Christchurch Earthquake Rebuild


Customer: CERA / NZTA / CCC

Location: Christchurch, New Zealand

Contract type:  Alliance 

Construction Period: 6 years


Project Capabilities

Civil Pipelines Roads & Bridges

Fast Facts

  • 51 km water reticulation
  • 528km sewers
  • 100km stormwater
  • 1021km roading
  • 150 retaining walls
  • 100 pump stations

McConnell Dowell, as a part of the Stronger Christchurch Infrastructure Rebuild Team (SCIRT), is rebuilding Christchurch’s earthquake damaged infrastructure, undertaking the biggest civil construction program in New Zealand’s history. Consecutive earthquakes in September 2010 and February 2011 inflicted a significant amount of damage throughout the city.
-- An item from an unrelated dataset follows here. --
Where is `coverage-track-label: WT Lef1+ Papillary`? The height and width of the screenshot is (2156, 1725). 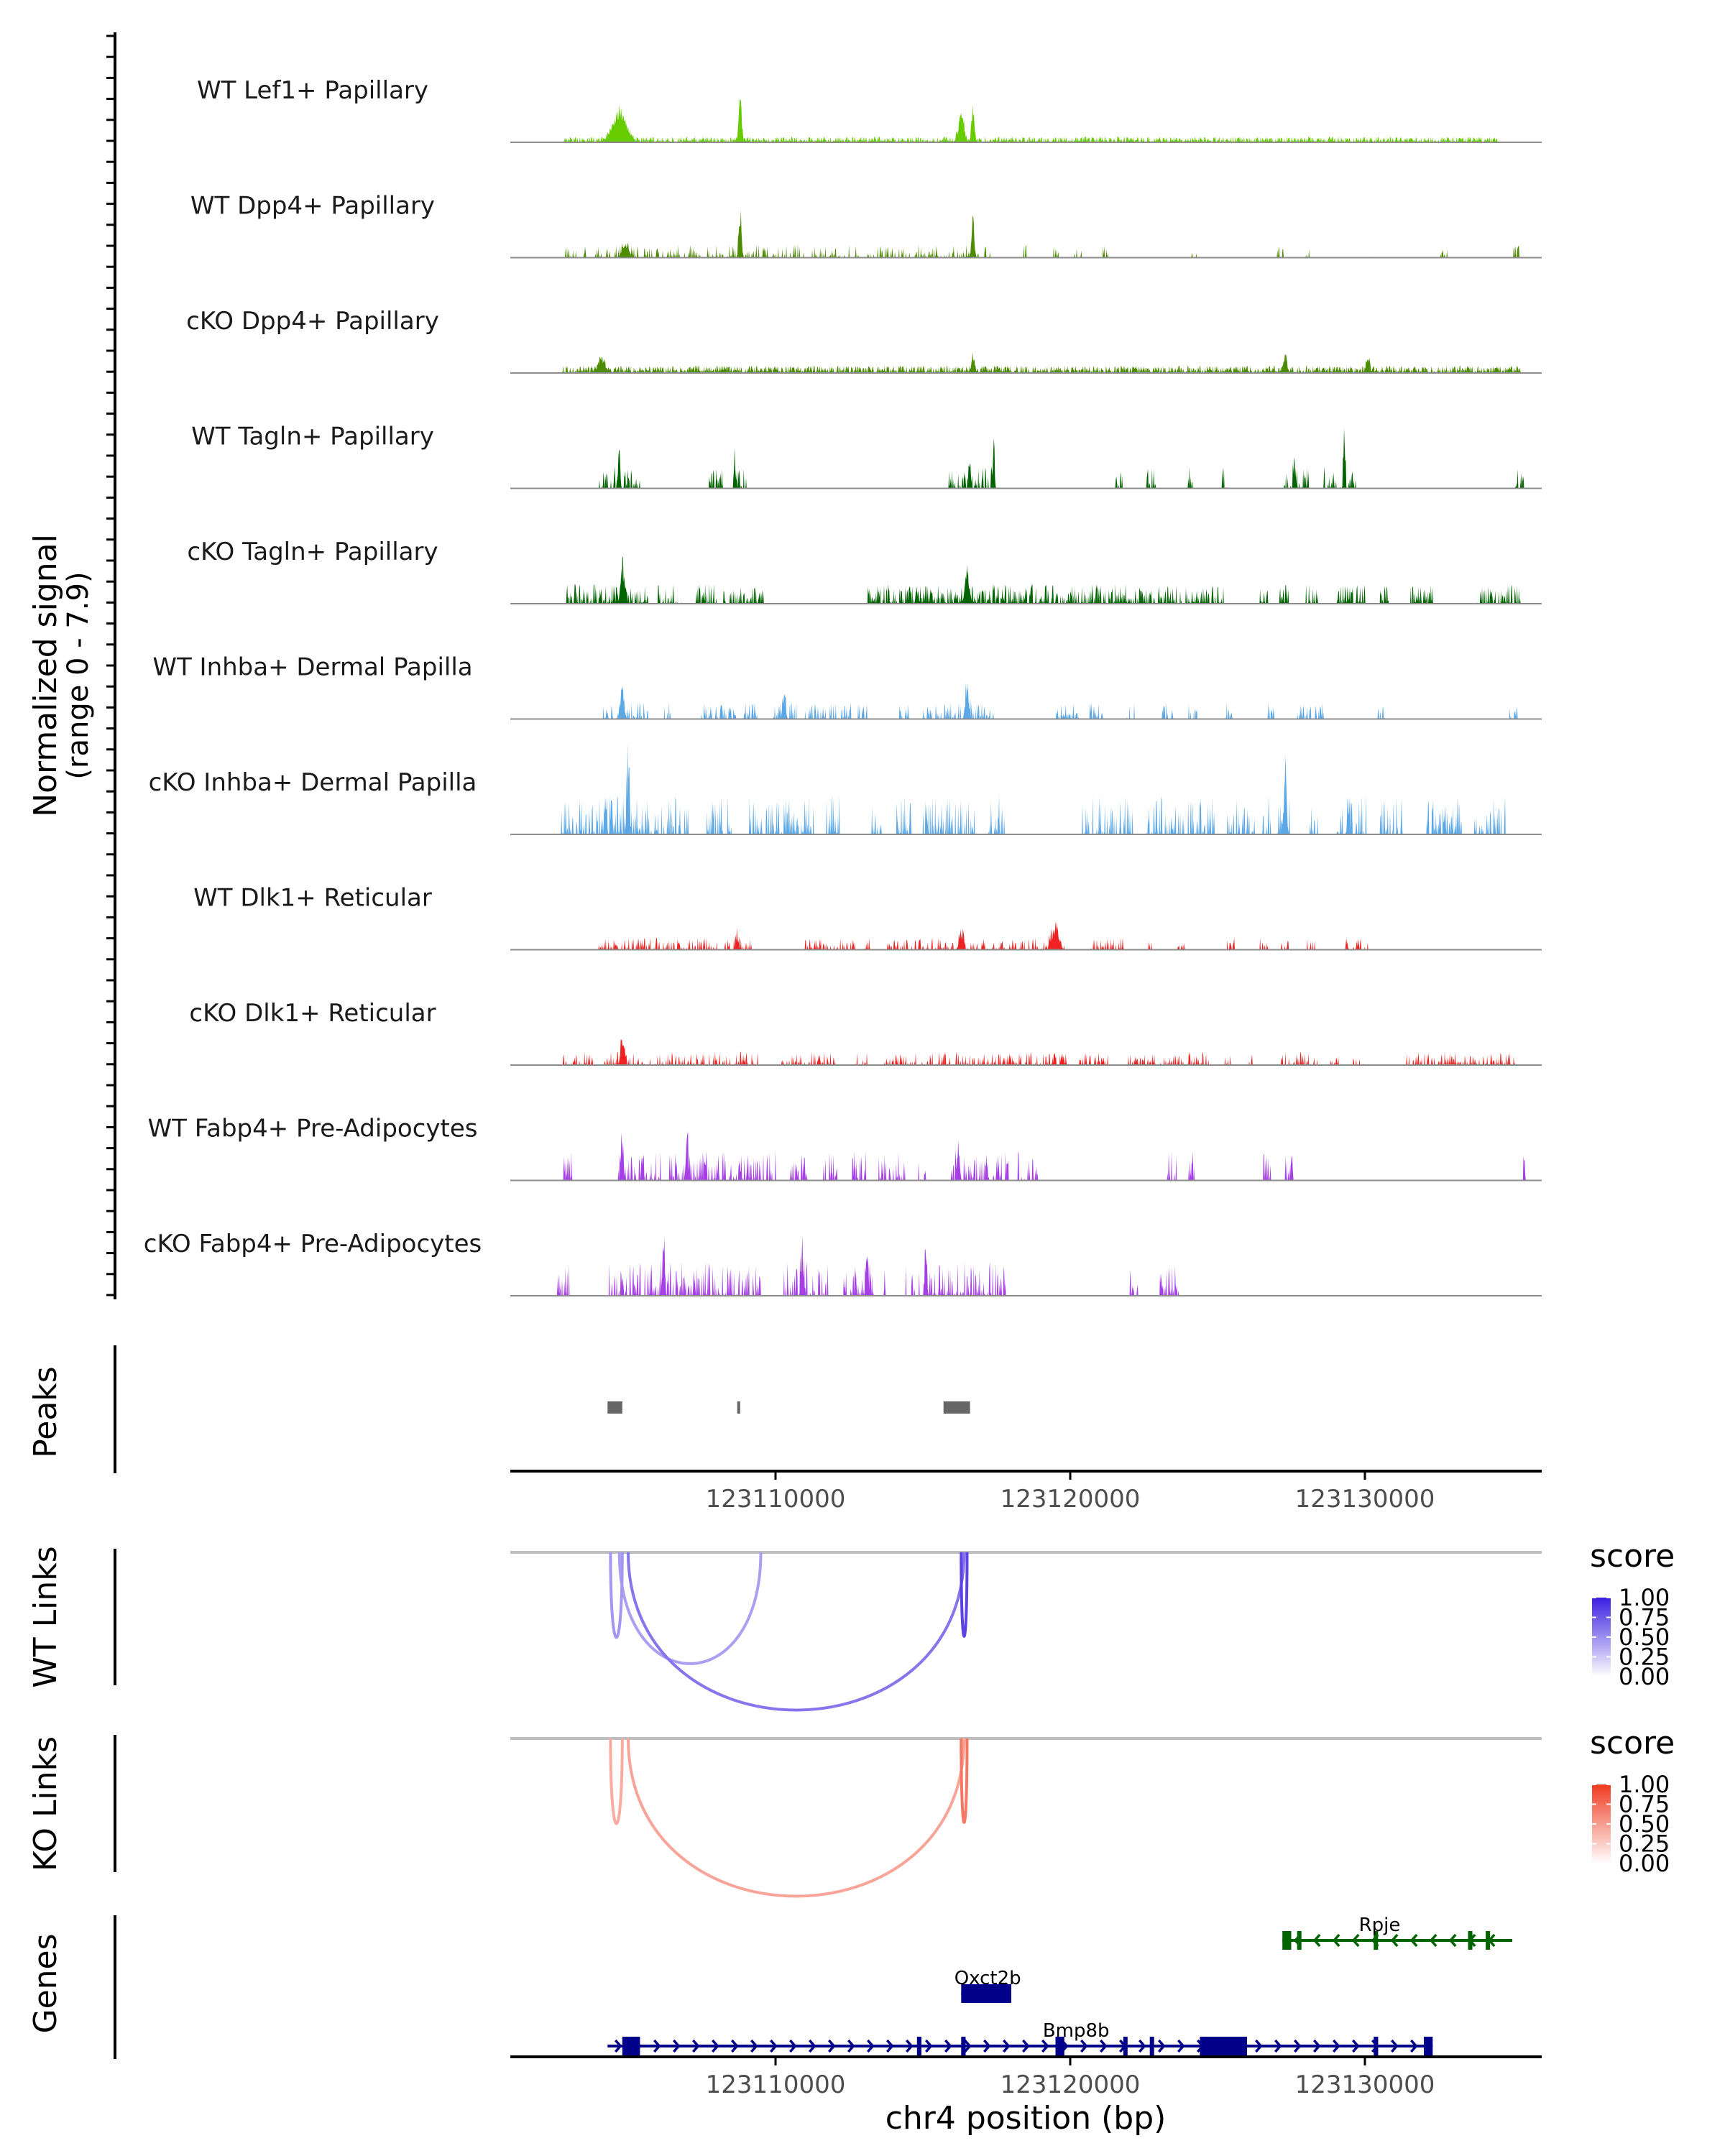
coverage-track-label: WT Lef1+ Papillary is located at coordinates (312, 91).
The main works being undertaken by the McConnell Dowell team include network drainage works, roading, kerbing, stormwater and water main repair, pump station construction, repairs to retaining walls, pressure wastewater installation involving the replacement of a new sewer main and installation of pumps on private properties, vacuum wastewater reticulation and vacuum station construction.

The Challenge

With works expected in excess of NZ$100 million per year over five years, resource allocation and works planning are key challenges for the management team. Local resources are strained, meaning many subcontractors have been drawn from other areas around New Zealand and internationally. Differing health and safety, environmental and quality standards mean extensive training is required for these crews. With much of the SCIRT projects centred in residential areas, stakeholder management has been a key focus of the SCIRT project team. Months of disruption caused by repair works has placed additional strain on residents already stressed by sometimes extreme property damage.

The Solution

The scale of rebuilding works requires a detailed planning process and the programme of works is prioritised against set criteria and each delivery team is awarded a percentage of work based on their performance in Key Results Areas (KRAs) against a 20% baseline. This approach provides a strategic city-wide perspective to minimise the impact on the people of Christchurch and create value for money. Significant projects include:

  • Wairakei Diversion – Construction of a new pipe running through Fendalton. The project required repair work to water supply and stormwater infrastructure, including the installation of an 825 mm dia concrete main trunk sewer and 150 mm dia collector, plus kerb and channel by dig and lay methods, and the upgrade of the road along the 1 km pipe route.
  • Gayhurst Road Bridge - Construction of a temporary pedestrian and cycle bridge and demolition of the existing bridge. McConnell Dowell, in conjunction with the designers, developed an alternative design using pre-cast panels that were cantilevered onto the bridge, which expedited the programmed works, and reduced the environmental risks of working over water.
  • Carlton Mill Footbridge needed to be repaired in a manner that would preserve the bridge’s heritage.
  • Southern Relief, Linwood – A large scale project with works centred on Worcester Street and Woodham Road. The dig and relay of the 1.6 m x 1.2 m concrete pipe takes wastewater from approximately 200,000 households around Christchurch to the Bromley Treatment Plant and is essential to the wastewater network in Christchurch.

Key to Success

Close interaction with residents, businesses and developers is a key element of McConnell Dowell’s approach to support the rebuild of Christchurch. We have developed a number of innovations to minimise disruption to residents and provide safe and resilient infrastructure. We have constructed a section of Orion’s 66 kV underground power service and introduced a Cured in Place Pipe (CIPP) to support stormwater repairs on Christchurch’s port hills and installed a vacuum wastewater system in the residential suburb of Shirley - the first area of the South Island to use such technology.